Saat itu, aku di kelas 2 SMA. Aku sekolah di SMA XAVERIUS 1 JAMBI. Mungkin sekitar tahun 2010, saat akan menghadapi ujian kenaikan kelas, di sekolah aku mengalami demam tinggi. Saat berada di UKS, suhu tubuhku sudah 38 derajat Celcius. Kala itu banyak teman-teman yang terserang DBD (Demam Berdarah). Karena rumahku terletak di sebrang sekolah, guru pun memintaku pulang. Aku mulai takut karena teman-teman berkata bahwa demam tinggi sekitar 38 derajat Celcius adalah tanda terserang DBD. Di rumah, mama memberiku obat demam yang biasa dijual di pasaran.

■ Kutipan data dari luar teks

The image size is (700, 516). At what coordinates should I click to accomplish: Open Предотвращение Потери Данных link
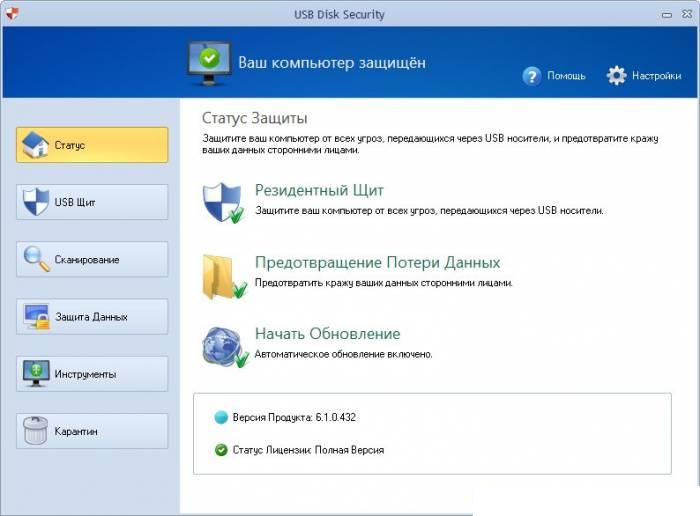click(377, 263)
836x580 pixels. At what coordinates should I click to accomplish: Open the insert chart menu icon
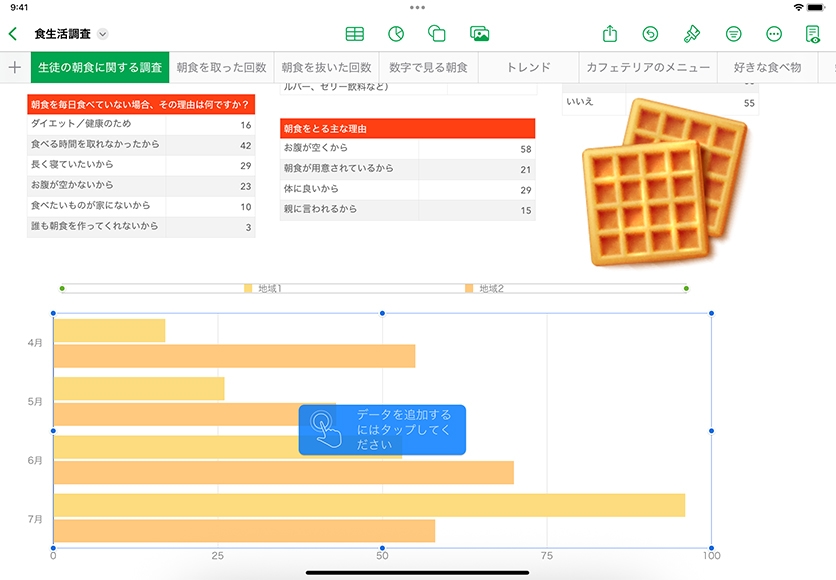pyautogui.click(x=396, y=34)
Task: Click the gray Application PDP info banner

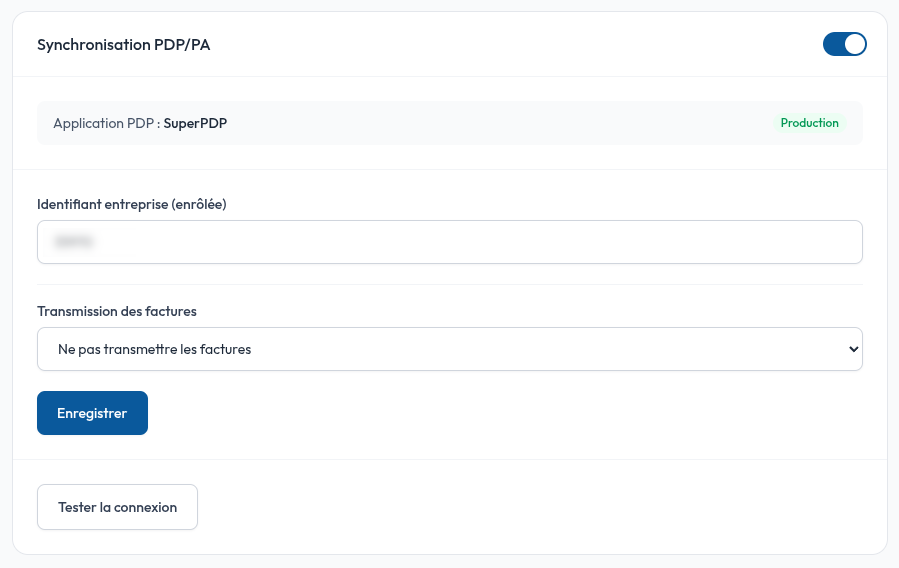Action: point(450,123)
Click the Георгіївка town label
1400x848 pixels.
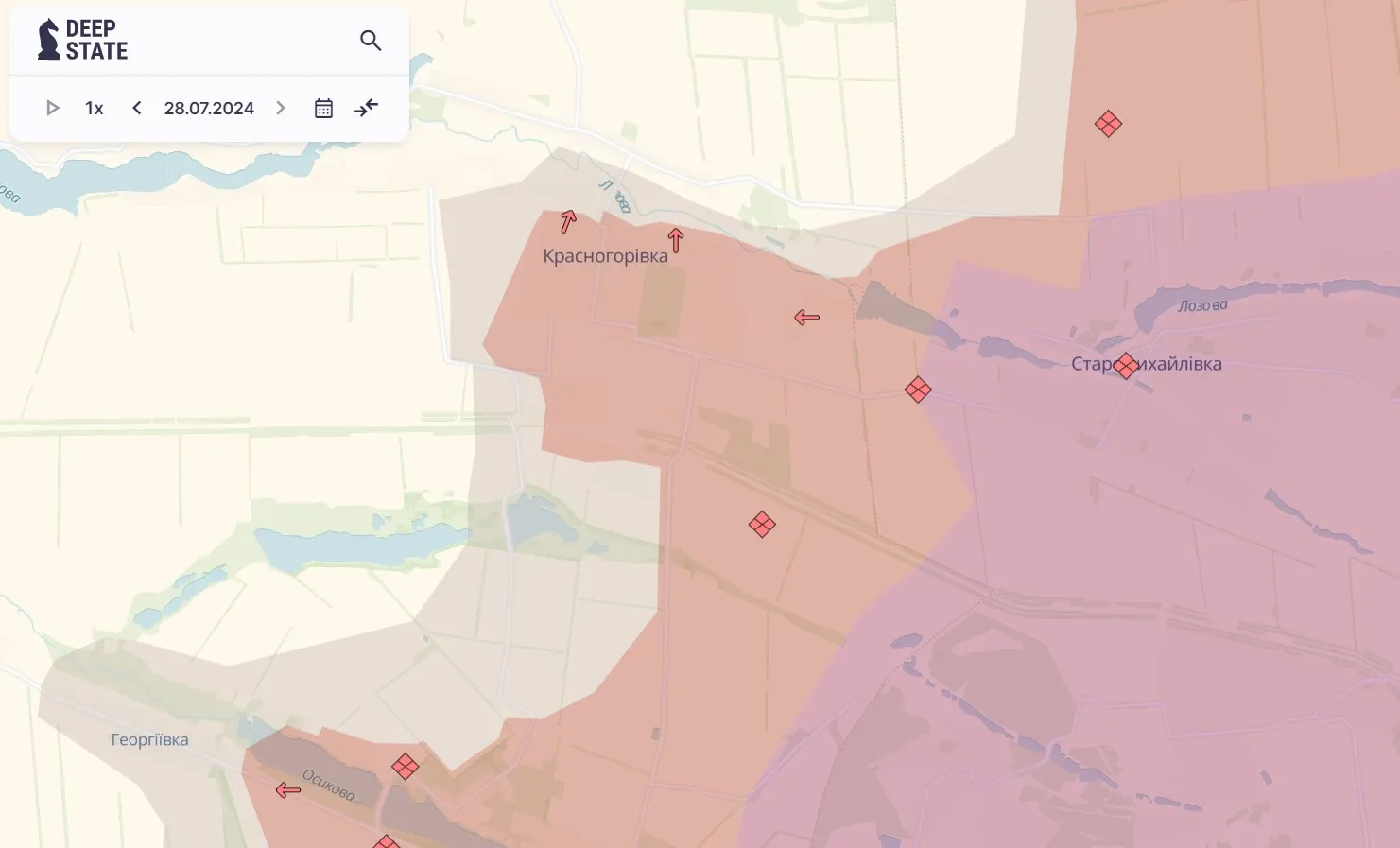click(x=149, y=740)
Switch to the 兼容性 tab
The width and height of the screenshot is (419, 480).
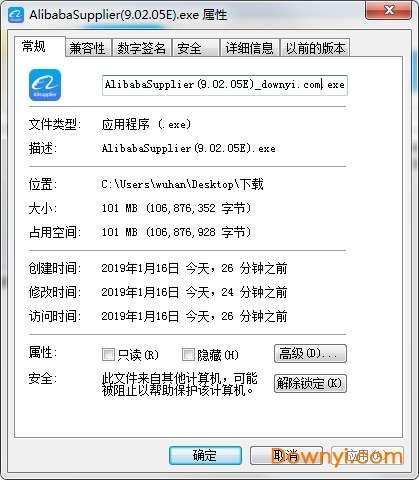coord(87,48)
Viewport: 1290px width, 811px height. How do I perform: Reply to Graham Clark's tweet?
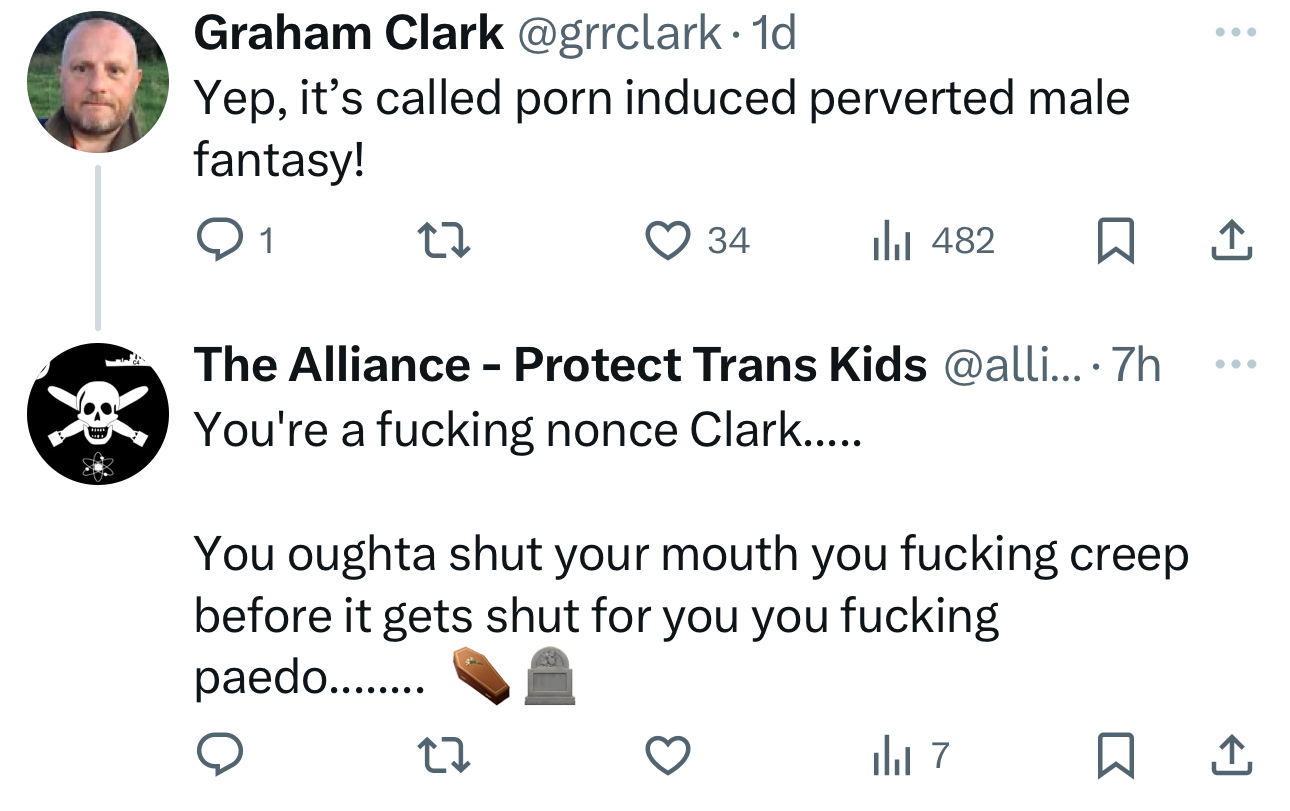coord(214,241)
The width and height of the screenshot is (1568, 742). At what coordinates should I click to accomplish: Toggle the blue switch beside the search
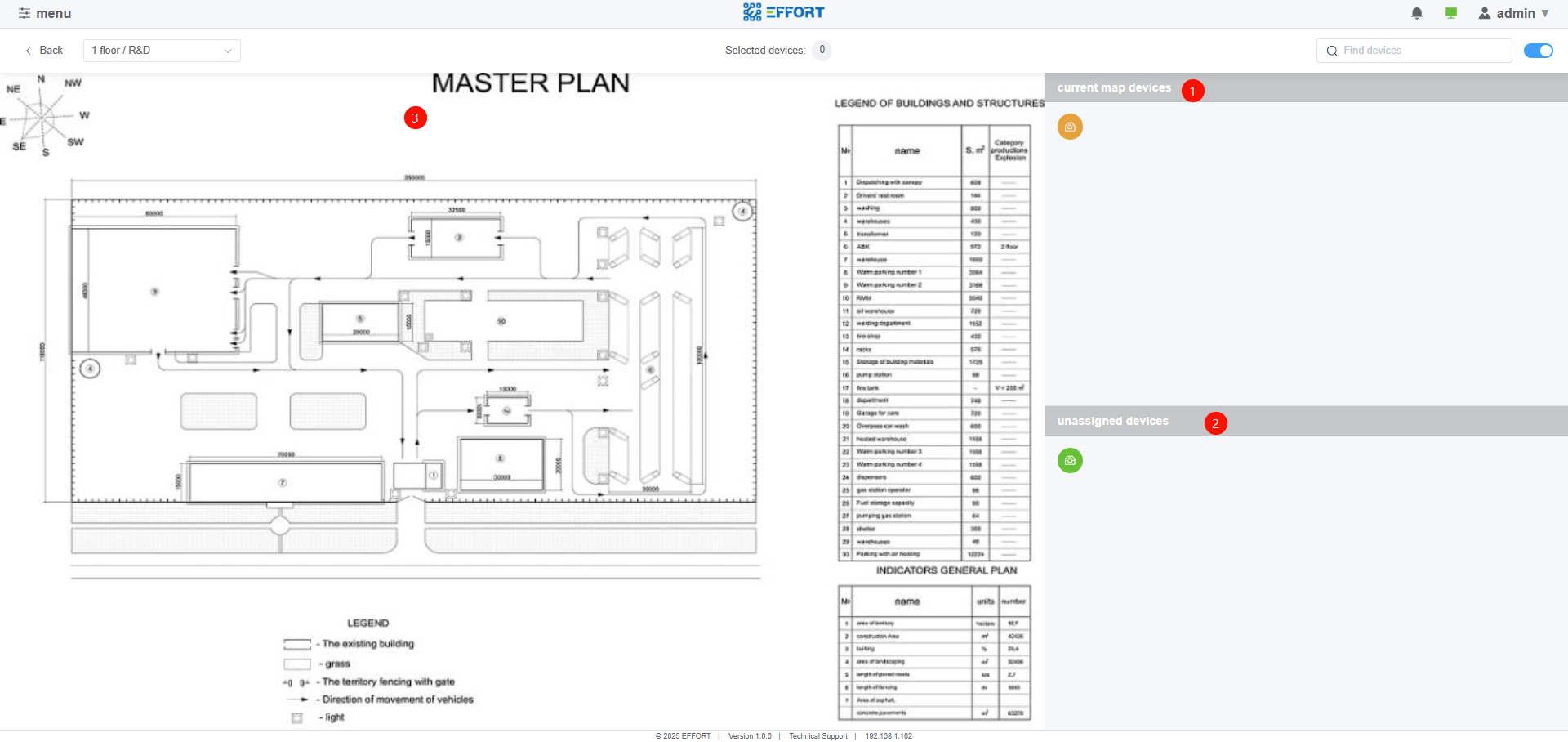1538,51
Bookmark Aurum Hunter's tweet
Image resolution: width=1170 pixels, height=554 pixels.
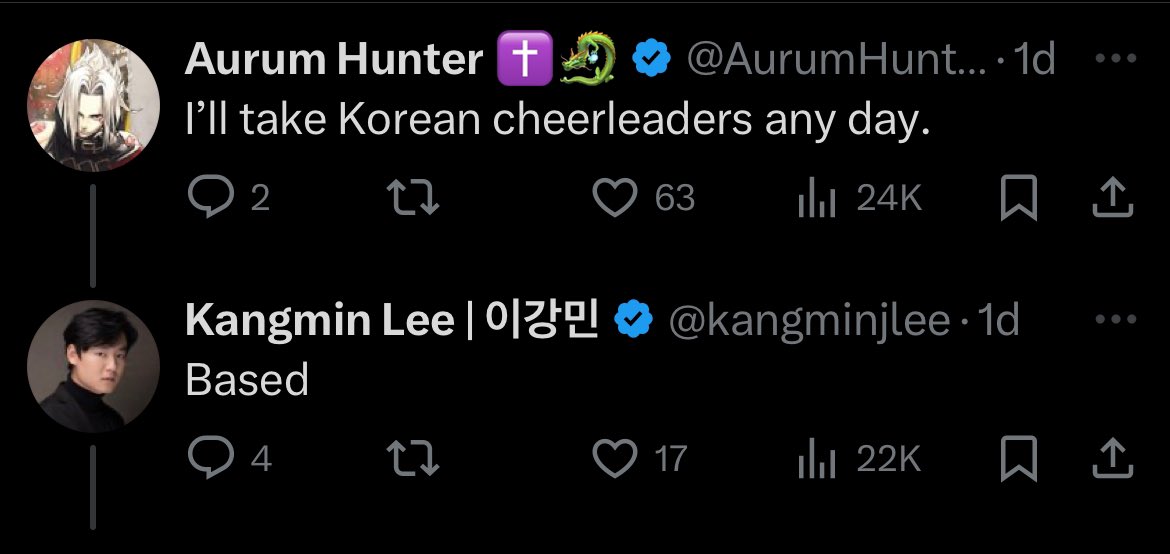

Setelah 3 hari, aku sembuh dari demam dan inisiatif mandi air hangat di malam hari karena merasa badan lengket semua. Setelah mandi badan terasa sangat ringan tetapi esok harinya demam kembali tinggi. Semua keluarga mengira aku masuk angin akibat baru sembuh dari demam langsung mandi di malam hari.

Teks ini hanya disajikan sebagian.